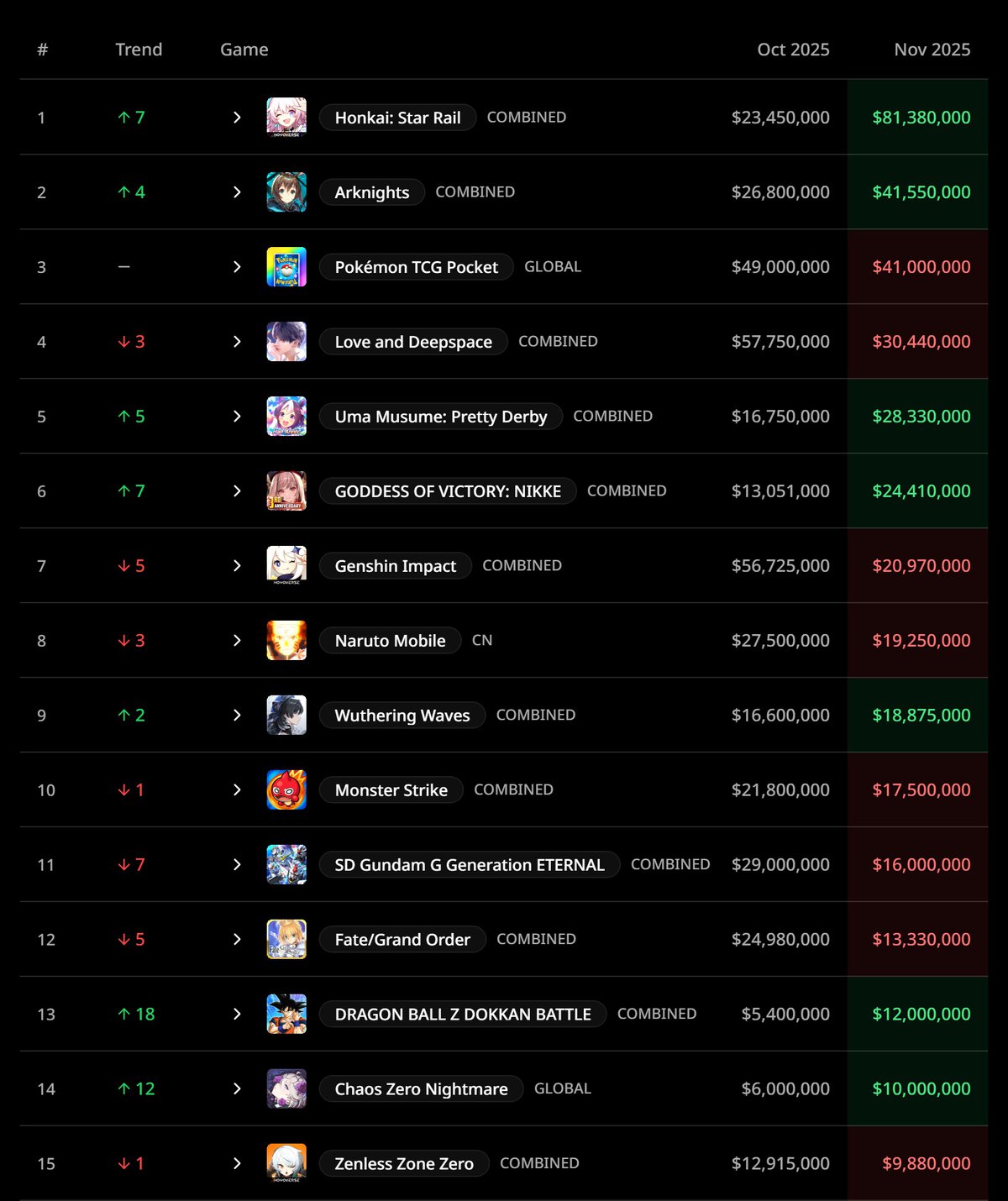Click the Pokémon TCG Pocket app icon
1008x1201 pixels.
(286, 267)
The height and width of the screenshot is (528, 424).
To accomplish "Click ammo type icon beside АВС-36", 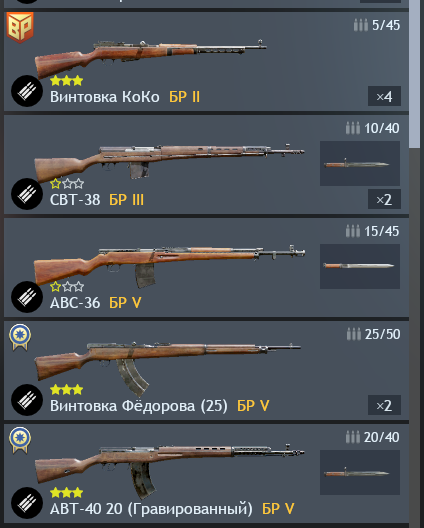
=======
What you will do: From the line with "The height and" down to the last line of the records above, restate each line verbatim, passing over any picture.

Output for this exercise:
The height and width of the screenshot is (528, 424).
To accomplish "Click ammo type icon beside АВС-36", 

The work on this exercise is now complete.